▶ _Work item_: Whenever a line in the material below includes "screenshot", copy that line.

▶ _Study material_:
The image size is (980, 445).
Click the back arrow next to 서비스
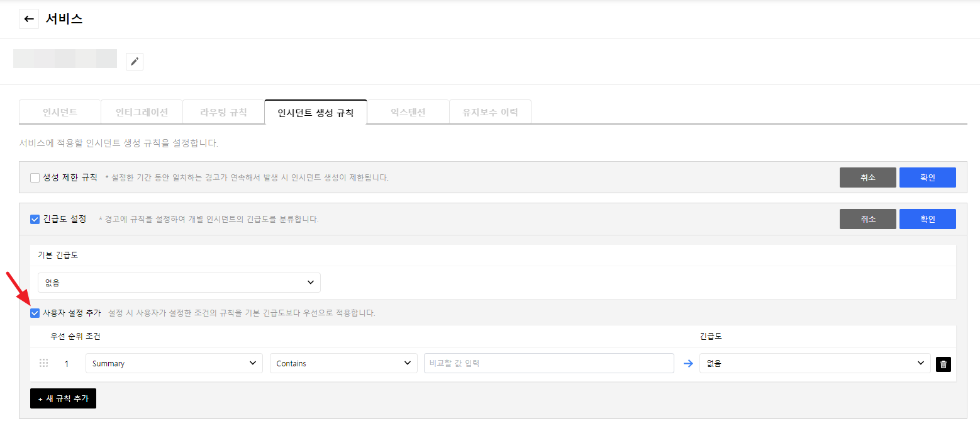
--
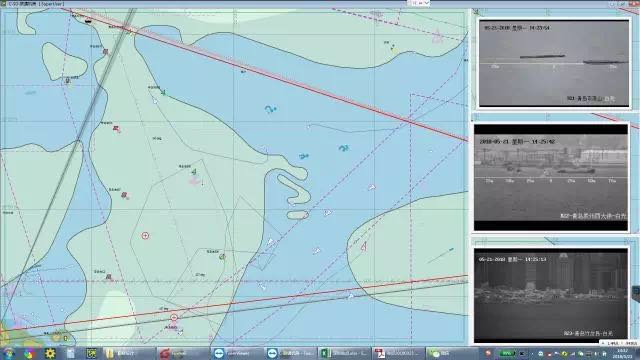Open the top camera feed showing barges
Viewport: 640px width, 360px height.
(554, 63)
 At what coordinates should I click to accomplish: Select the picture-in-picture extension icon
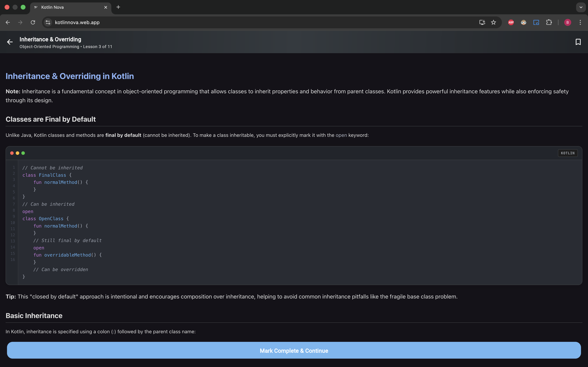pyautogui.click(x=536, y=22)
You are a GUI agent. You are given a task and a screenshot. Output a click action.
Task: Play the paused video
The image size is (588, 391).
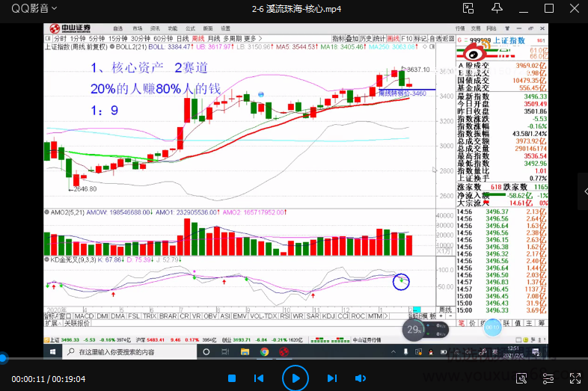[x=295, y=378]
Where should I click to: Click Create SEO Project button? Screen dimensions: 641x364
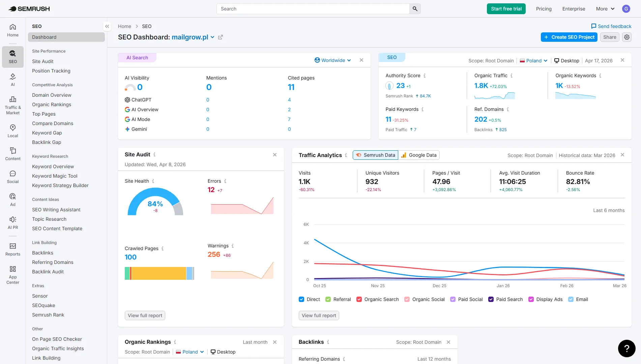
...
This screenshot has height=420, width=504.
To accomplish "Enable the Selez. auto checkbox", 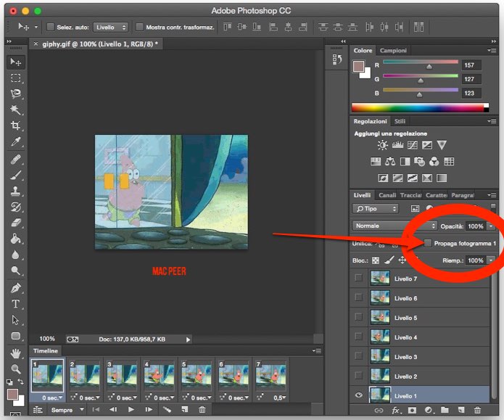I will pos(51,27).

▶ _Your solution_:
You are a GUI agent. You are given a task and a screenshot. Output a click action.
This screenshot has height=420, width=504.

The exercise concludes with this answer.